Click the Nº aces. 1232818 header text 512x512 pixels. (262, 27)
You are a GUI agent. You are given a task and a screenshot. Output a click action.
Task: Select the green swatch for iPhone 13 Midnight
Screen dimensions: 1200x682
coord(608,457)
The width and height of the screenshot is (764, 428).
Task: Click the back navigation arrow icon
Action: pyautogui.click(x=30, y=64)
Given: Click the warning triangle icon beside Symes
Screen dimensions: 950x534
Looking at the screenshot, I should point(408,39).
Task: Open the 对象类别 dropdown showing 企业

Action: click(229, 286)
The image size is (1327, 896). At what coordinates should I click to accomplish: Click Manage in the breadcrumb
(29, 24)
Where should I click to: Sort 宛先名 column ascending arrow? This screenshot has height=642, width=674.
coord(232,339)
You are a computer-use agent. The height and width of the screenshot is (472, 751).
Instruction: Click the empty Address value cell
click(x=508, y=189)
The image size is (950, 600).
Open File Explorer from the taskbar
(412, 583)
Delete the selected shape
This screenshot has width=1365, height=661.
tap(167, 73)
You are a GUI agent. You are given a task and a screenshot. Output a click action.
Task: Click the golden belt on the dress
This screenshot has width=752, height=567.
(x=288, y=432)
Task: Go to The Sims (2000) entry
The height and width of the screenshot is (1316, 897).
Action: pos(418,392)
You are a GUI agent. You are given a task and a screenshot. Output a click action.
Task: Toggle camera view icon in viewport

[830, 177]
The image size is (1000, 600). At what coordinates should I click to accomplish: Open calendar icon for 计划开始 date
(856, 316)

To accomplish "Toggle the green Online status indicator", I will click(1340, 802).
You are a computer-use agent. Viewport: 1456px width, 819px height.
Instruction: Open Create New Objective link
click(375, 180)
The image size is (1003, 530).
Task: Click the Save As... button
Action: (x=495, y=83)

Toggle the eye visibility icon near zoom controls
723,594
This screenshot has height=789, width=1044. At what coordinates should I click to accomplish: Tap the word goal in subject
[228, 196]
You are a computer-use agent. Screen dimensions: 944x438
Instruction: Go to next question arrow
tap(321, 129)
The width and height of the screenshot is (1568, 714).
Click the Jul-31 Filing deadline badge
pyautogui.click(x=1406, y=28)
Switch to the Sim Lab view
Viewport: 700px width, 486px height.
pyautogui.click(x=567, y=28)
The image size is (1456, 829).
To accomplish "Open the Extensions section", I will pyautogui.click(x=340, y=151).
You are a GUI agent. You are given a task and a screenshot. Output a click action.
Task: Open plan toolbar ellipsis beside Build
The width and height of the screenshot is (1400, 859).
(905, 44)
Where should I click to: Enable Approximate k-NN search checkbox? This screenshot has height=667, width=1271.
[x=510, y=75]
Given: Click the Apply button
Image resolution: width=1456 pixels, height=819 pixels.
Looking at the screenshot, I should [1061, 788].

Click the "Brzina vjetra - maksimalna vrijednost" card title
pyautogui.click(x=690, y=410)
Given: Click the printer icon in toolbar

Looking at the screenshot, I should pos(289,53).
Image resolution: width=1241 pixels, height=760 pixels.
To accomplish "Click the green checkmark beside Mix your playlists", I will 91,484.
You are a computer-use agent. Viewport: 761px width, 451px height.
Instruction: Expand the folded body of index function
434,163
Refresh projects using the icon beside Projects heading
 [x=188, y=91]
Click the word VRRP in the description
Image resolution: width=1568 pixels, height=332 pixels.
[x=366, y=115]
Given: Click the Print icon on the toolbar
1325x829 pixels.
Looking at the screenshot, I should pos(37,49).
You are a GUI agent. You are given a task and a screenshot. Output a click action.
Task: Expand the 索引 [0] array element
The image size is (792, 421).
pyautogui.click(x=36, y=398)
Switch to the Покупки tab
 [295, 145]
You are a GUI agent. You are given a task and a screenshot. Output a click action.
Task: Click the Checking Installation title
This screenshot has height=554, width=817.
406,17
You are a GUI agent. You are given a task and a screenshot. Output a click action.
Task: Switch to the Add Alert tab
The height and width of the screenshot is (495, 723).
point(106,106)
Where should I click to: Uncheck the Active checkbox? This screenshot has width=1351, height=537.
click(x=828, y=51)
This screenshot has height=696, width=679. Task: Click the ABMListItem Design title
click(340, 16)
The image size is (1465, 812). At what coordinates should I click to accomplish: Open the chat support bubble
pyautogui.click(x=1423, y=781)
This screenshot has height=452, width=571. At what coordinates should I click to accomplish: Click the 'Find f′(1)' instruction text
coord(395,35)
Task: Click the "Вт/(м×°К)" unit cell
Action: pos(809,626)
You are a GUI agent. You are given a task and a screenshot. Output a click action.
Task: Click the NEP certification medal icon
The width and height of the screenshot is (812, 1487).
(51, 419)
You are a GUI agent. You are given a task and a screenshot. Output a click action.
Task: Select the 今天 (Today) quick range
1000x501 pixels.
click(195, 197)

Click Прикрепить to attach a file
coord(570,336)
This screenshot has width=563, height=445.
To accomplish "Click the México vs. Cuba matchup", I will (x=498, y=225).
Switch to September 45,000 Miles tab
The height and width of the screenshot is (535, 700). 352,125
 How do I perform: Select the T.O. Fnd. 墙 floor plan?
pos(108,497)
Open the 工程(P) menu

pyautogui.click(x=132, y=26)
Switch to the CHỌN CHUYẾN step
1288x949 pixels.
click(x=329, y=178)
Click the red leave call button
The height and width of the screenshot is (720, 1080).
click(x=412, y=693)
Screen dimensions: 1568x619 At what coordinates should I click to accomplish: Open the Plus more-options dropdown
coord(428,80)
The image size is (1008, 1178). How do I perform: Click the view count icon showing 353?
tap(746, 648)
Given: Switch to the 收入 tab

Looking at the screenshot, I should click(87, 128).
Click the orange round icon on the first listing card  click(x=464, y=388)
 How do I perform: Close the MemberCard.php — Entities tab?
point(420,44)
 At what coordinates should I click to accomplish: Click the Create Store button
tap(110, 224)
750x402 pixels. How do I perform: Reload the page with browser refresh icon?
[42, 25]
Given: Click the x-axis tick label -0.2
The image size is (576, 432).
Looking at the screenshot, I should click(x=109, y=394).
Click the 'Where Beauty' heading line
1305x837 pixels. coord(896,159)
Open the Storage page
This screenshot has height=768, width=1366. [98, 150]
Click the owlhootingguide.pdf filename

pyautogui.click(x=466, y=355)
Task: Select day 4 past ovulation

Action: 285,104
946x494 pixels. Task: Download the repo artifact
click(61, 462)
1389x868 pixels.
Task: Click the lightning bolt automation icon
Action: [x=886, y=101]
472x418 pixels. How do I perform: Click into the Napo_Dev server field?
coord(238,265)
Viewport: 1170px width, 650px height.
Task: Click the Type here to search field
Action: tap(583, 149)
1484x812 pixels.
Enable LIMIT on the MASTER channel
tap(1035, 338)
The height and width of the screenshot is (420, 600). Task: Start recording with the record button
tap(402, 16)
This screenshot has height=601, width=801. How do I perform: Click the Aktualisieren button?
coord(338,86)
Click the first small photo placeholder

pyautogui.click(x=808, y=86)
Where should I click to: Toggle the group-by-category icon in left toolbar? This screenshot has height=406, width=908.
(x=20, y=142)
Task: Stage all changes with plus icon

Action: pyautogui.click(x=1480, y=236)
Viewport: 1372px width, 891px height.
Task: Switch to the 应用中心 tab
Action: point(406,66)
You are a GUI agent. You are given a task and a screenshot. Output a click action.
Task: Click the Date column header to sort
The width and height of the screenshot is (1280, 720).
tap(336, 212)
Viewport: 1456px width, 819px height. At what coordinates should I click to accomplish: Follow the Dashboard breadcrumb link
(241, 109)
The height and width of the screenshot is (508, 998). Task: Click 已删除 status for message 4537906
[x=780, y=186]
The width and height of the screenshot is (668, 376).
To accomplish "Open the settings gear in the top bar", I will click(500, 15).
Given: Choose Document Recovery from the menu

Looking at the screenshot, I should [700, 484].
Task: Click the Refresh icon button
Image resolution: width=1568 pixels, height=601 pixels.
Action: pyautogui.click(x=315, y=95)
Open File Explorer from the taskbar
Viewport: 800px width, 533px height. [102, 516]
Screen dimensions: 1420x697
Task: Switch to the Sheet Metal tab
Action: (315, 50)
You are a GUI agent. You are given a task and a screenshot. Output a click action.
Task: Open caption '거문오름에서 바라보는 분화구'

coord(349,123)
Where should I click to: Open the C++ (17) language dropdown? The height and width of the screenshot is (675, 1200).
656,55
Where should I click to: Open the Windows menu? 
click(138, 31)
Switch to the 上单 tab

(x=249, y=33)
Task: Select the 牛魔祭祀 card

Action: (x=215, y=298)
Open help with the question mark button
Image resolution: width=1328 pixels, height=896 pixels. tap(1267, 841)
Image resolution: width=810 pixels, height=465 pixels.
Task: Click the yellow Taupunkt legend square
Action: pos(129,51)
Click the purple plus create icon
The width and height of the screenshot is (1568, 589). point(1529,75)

========================

Report every line of the listing above that contains the word "question", copying each one in full.

# Complete output
Instruction: Go to next question arrow
Open help with the question mark button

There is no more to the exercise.